-- begin Given entries --

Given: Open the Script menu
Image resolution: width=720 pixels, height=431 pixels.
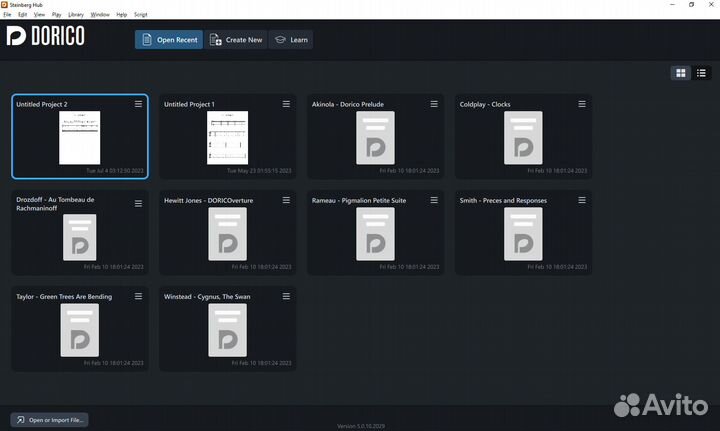Looking at the screenshot, I should 141,15.
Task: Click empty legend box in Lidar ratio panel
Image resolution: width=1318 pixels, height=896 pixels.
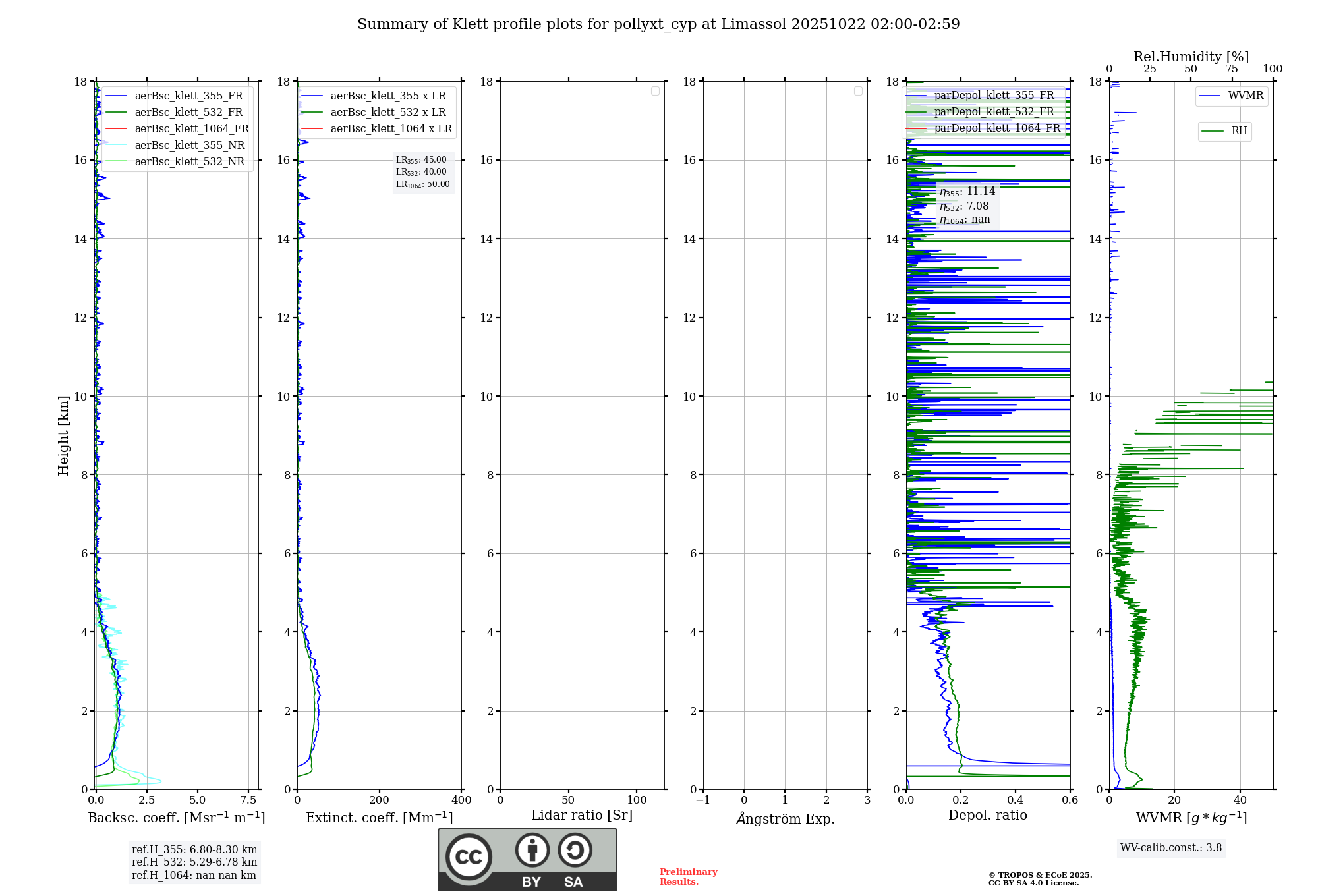Action: 655,91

-- end Given entries --

- **What the exercise asks**: Copy out all of the lines above word for word, leaving out the pictures.

- **Solution to the problem**:
Given: Open the Script menu
Image resolution: width=720 pixels, height=431 pixels.
Looking at the screenshot, I should 141,15.
Task: Click empty legend box in Lidar ratio panel
Image resolution: width=1318 pixels, height=896 pixels.
Action: 655,91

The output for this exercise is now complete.